Saved entries:
----

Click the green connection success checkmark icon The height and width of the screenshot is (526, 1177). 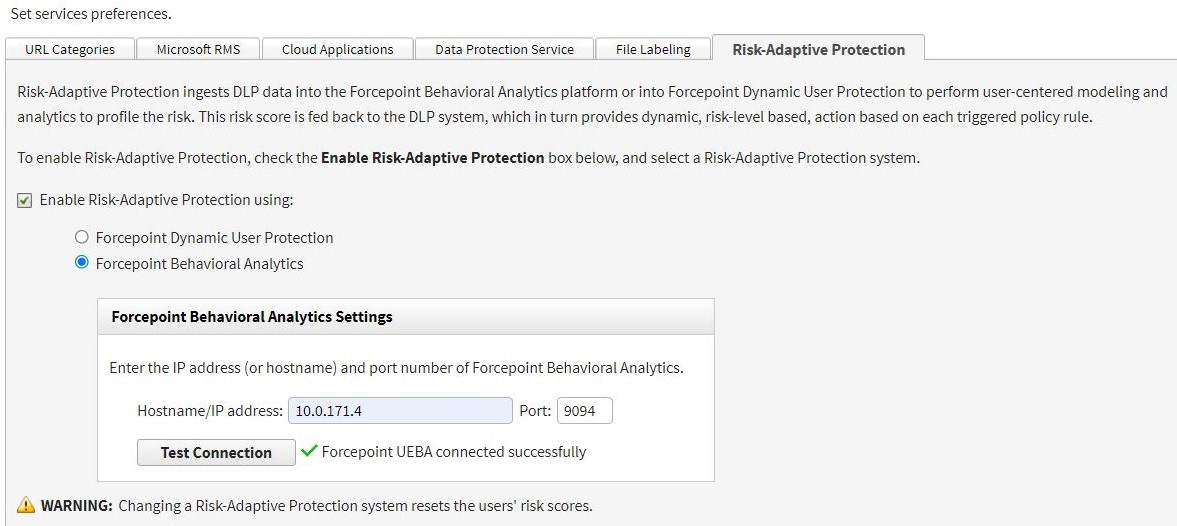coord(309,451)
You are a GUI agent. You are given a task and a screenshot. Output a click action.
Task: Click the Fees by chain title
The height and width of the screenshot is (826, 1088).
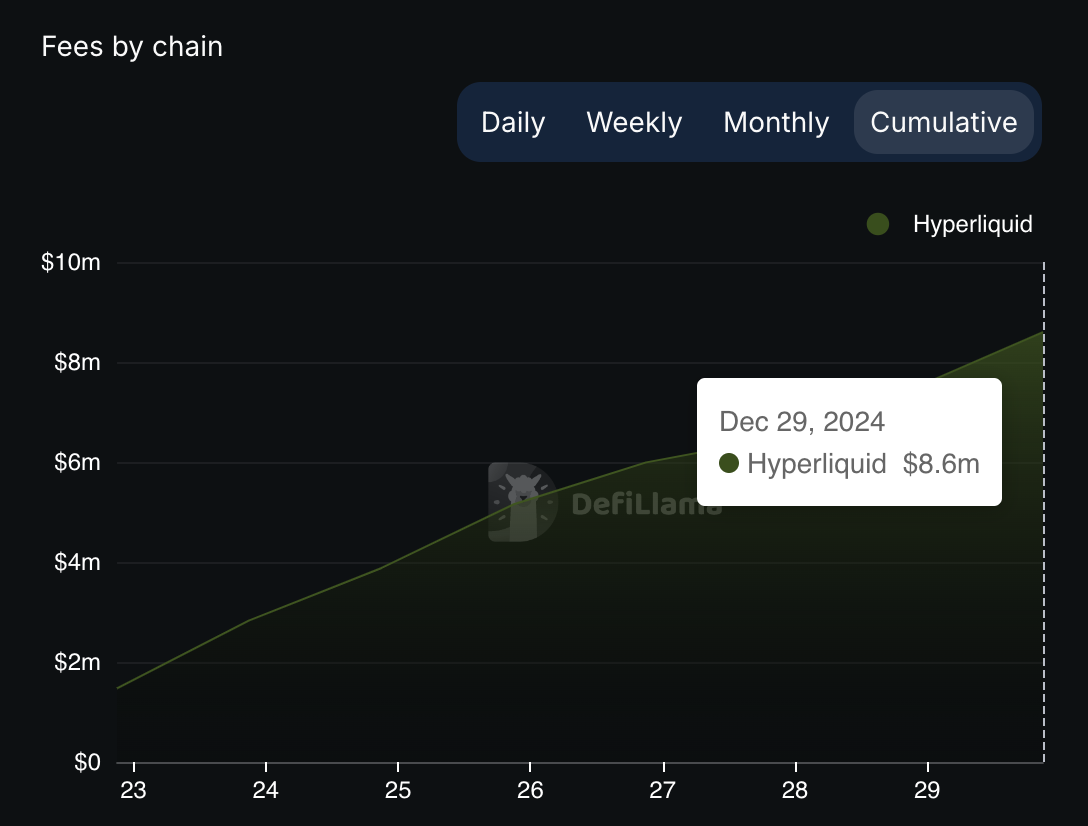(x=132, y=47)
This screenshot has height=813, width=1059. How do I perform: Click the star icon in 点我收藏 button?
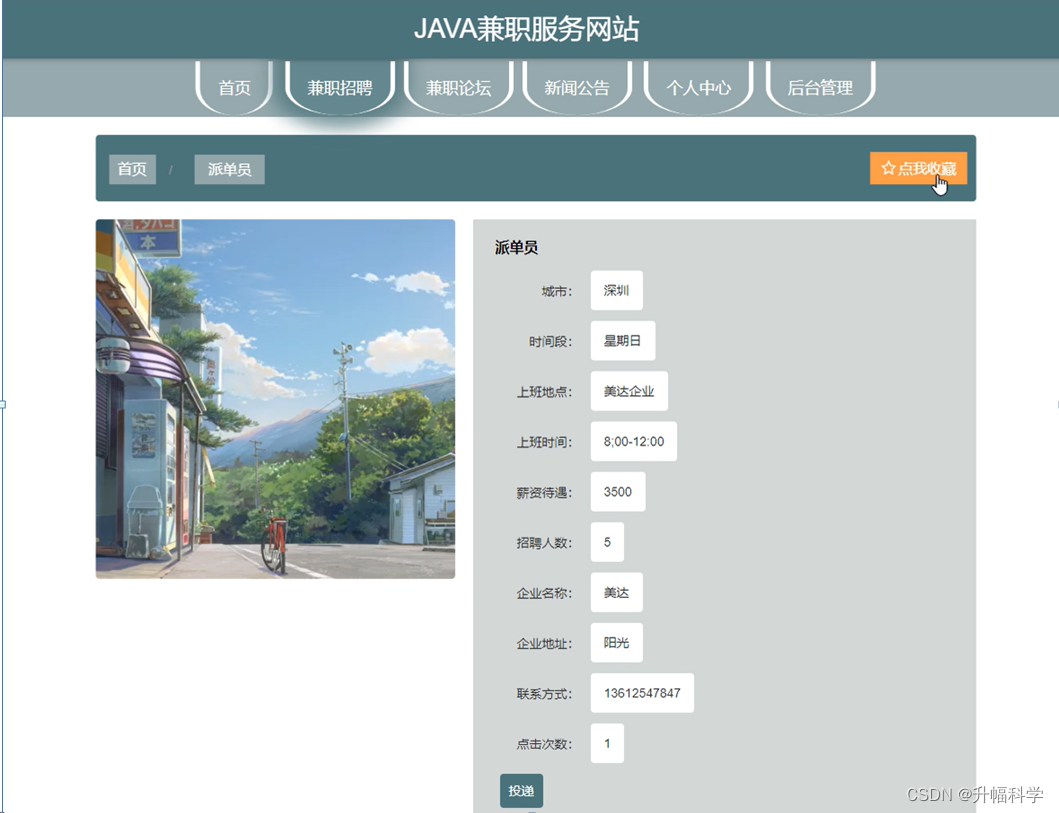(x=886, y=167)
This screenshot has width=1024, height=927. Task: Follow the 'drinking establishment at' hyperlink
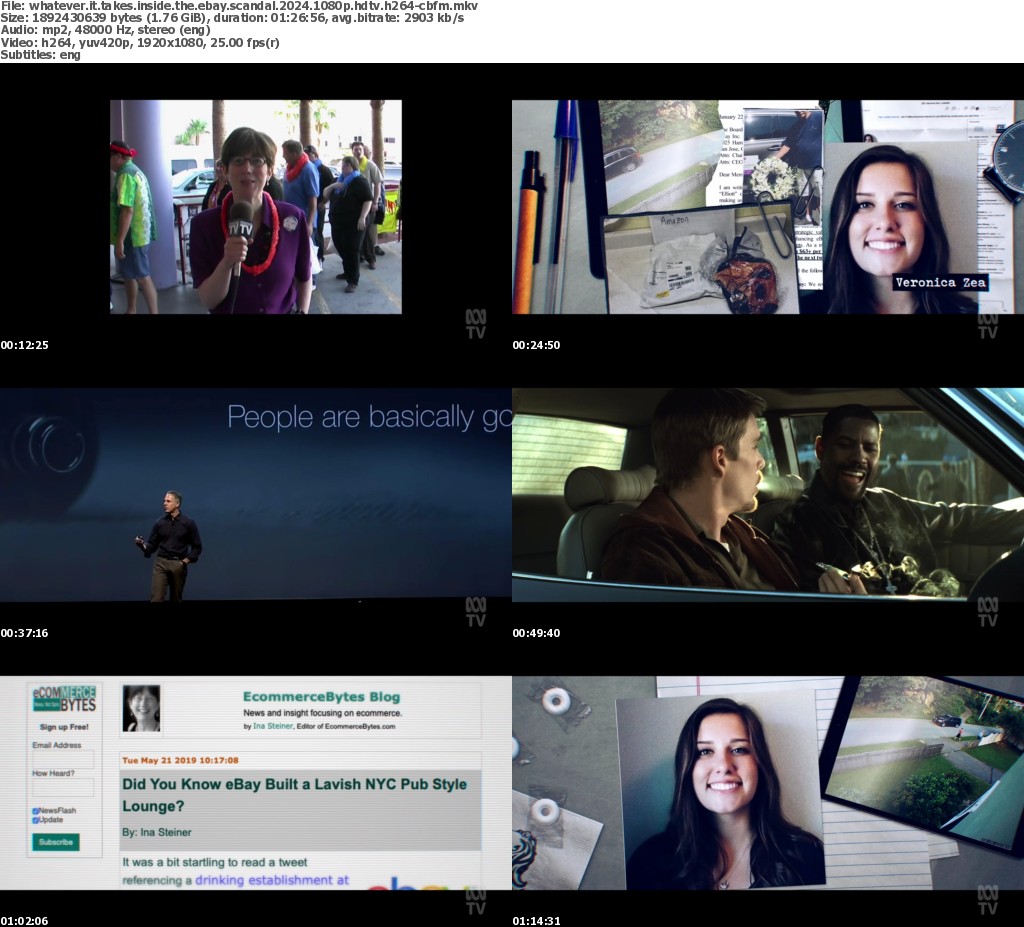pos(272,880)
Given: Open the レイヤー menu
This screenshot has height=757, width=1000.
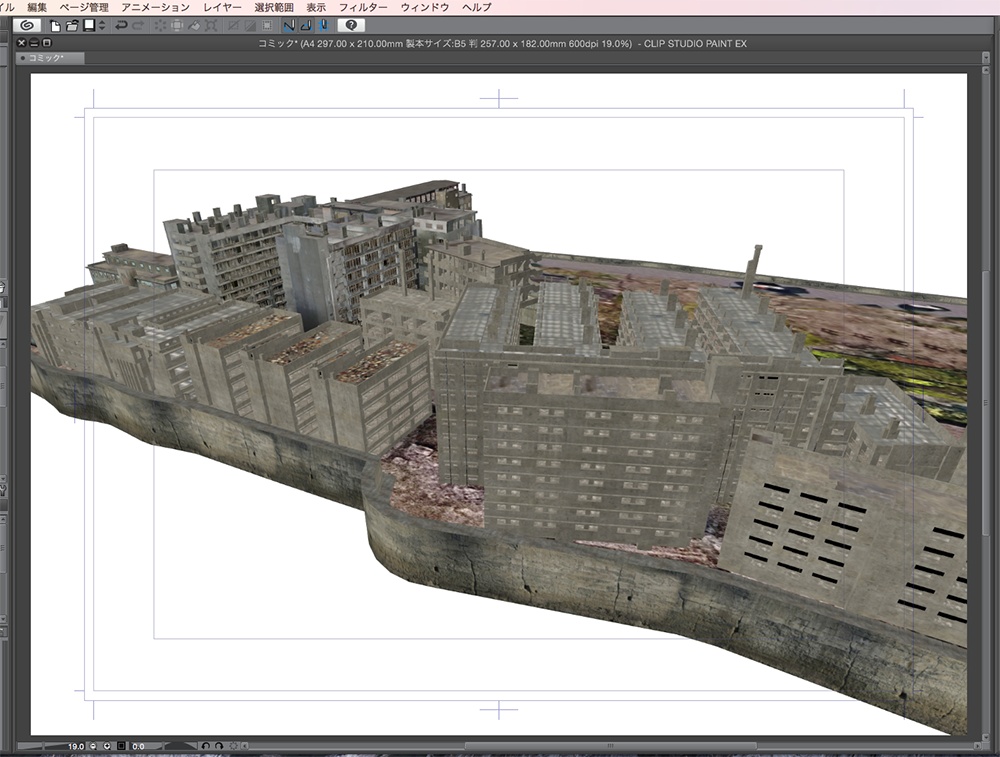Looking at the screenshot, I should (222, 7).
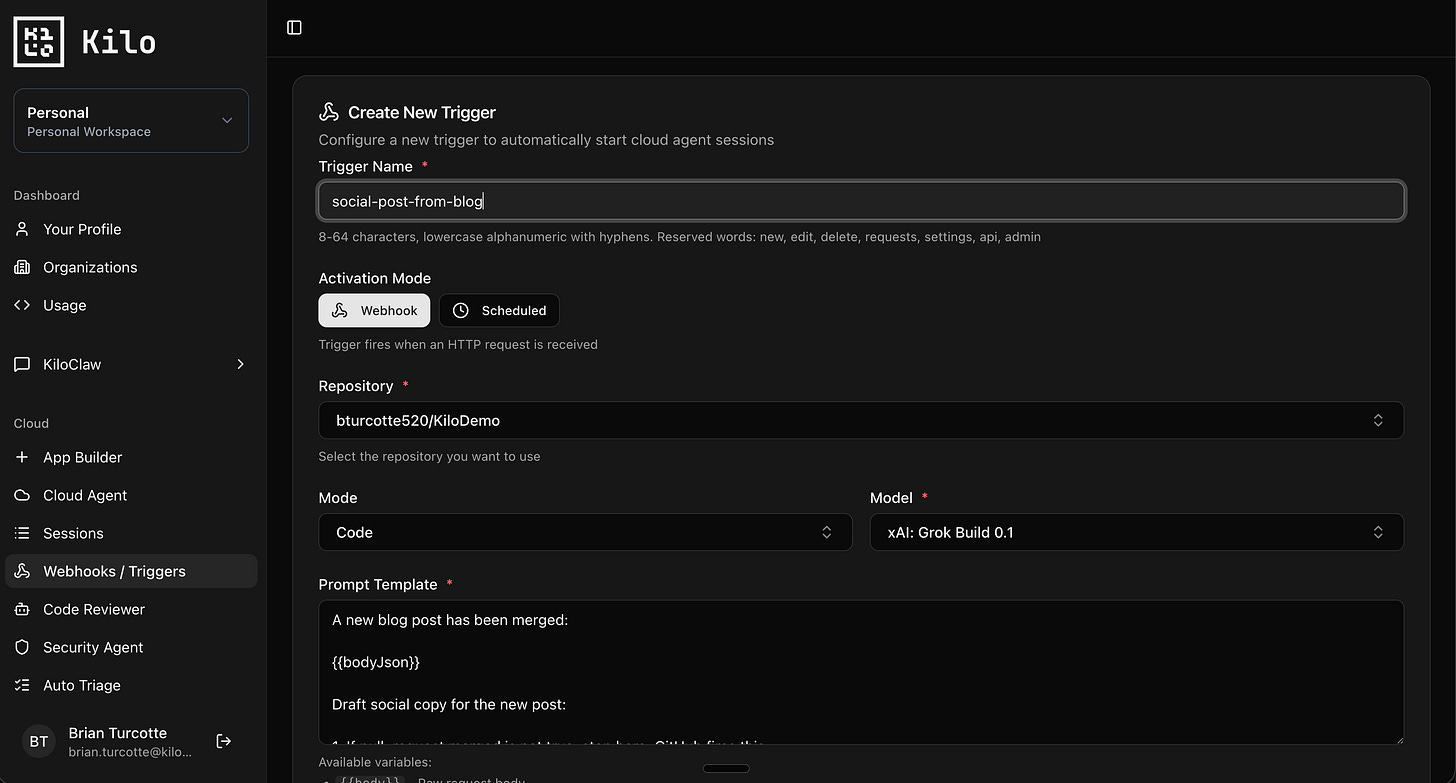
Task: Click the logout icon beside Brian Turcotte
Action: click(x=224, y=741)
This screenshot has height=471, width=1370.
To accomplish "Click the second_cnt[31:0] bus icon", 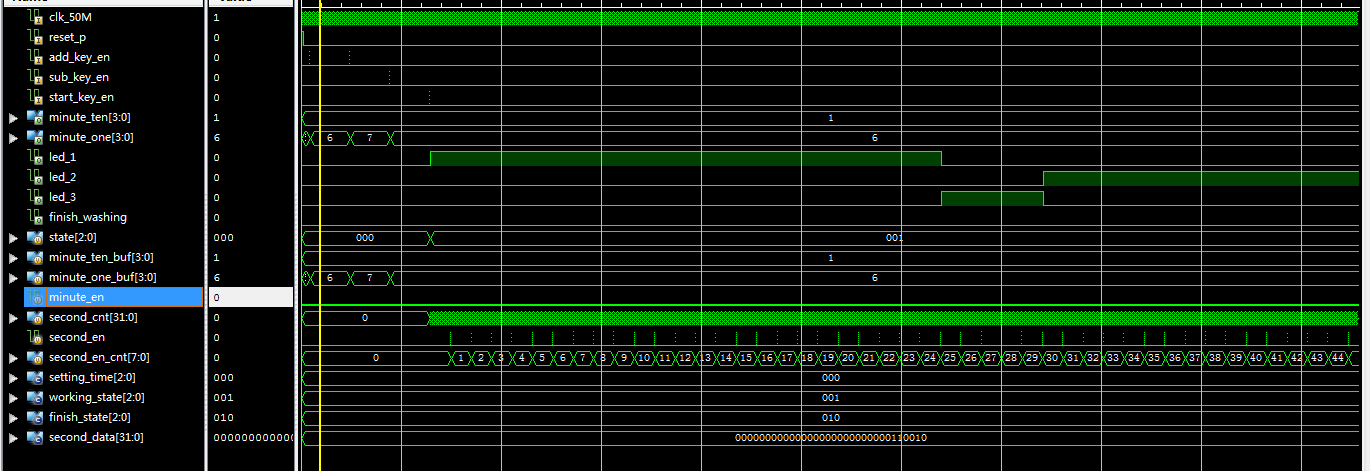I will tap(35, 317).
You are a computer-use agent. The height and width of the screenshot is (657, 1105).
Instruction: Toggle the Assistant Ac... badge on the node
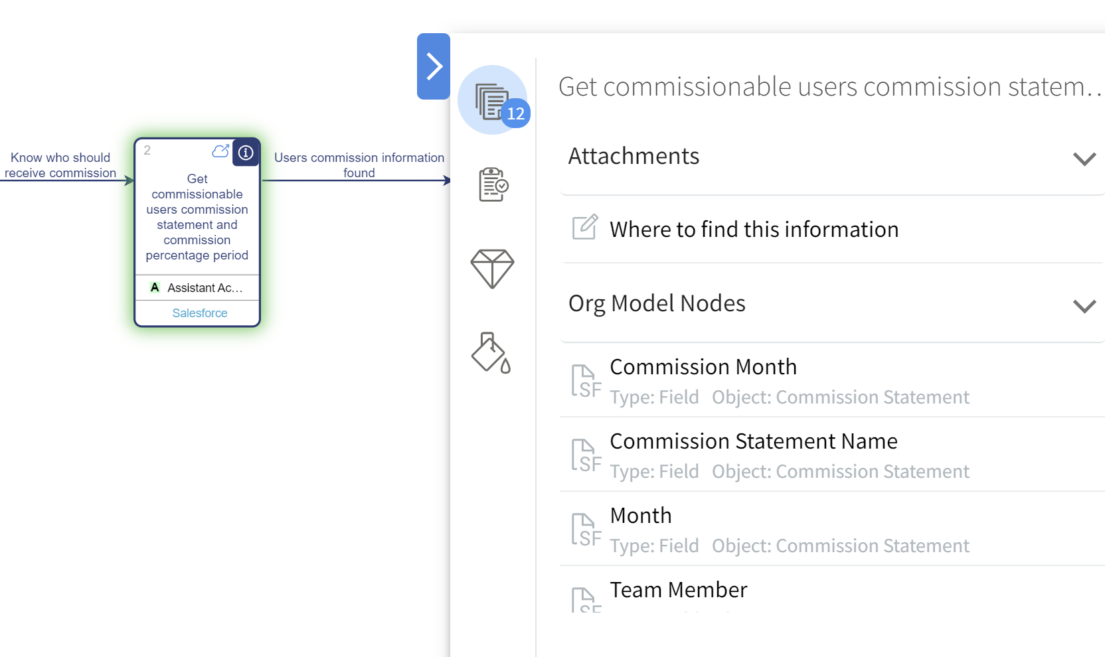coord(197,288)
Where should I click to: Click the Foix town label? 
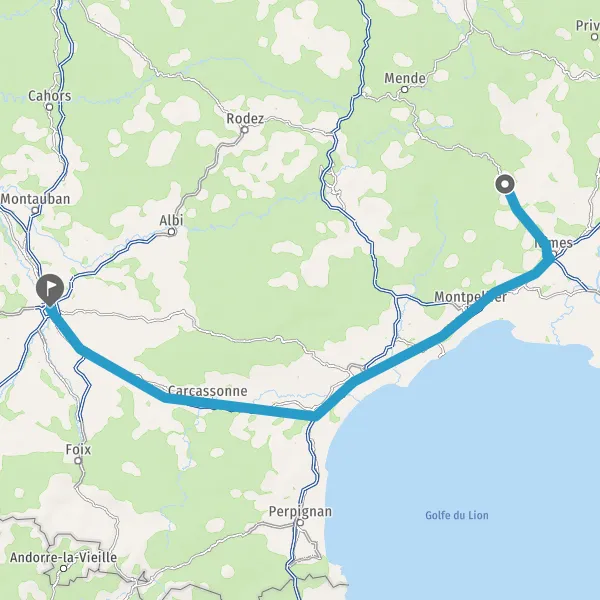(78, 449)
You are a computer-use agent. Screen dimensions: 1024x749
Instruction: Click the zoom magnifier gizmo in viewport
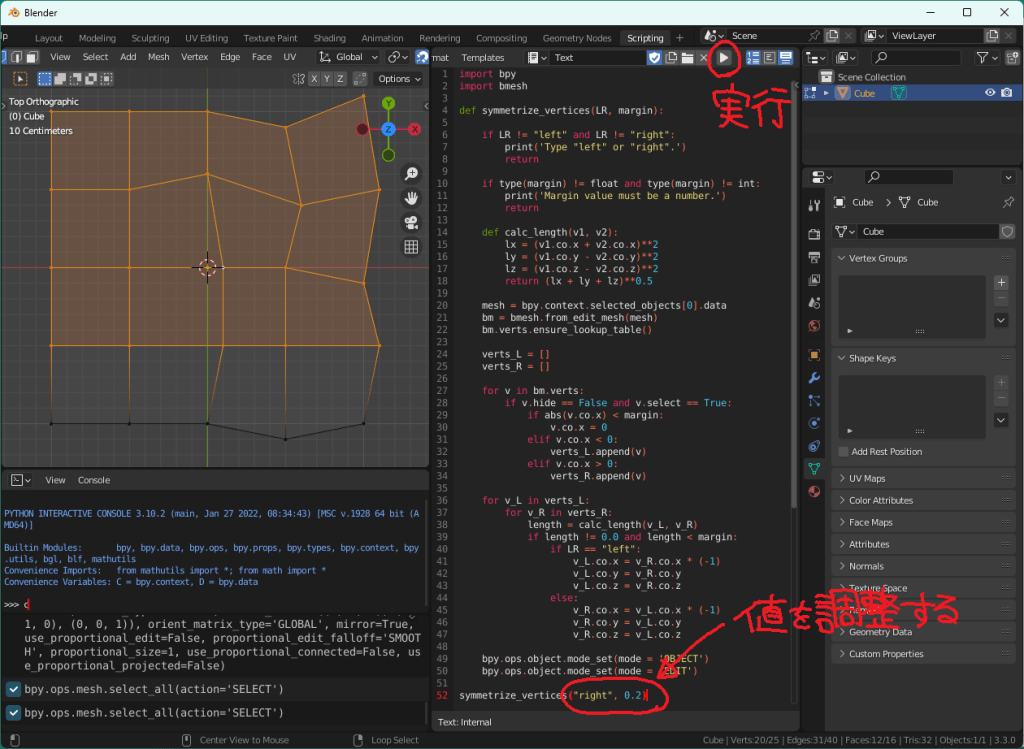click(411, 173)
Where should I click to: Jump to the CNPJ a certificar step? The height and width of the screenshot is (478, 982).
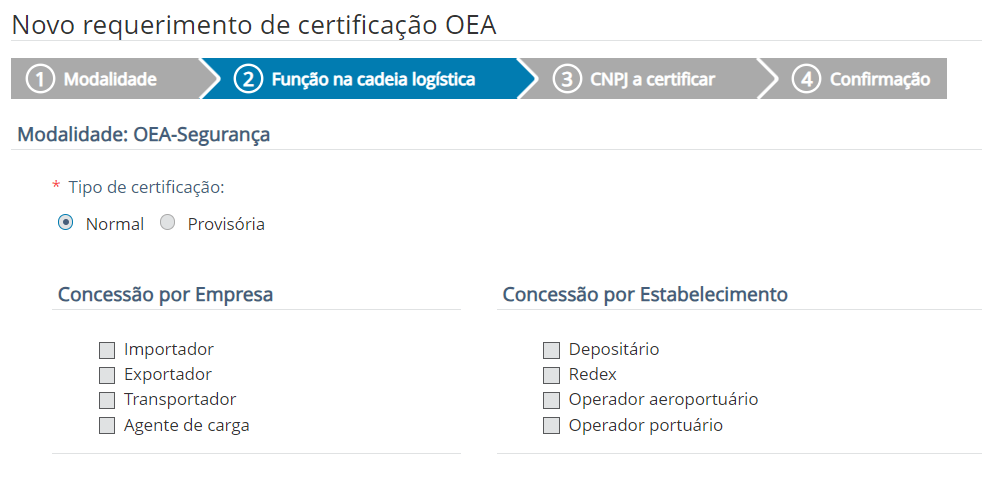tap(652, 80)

----

• [WHAT IS EXPECTED]:
Print only the lines from the one with "Where should I click to: Jump" through the last line of the data above, exactly and with both ends, and please omit any pictures.

• [SOLUTION TO THE EXERCISE]:
Where should I click to: Jump to the CNPJ a certificar step? The height and width of the screenshot is (478, 982).
tap(652, 80)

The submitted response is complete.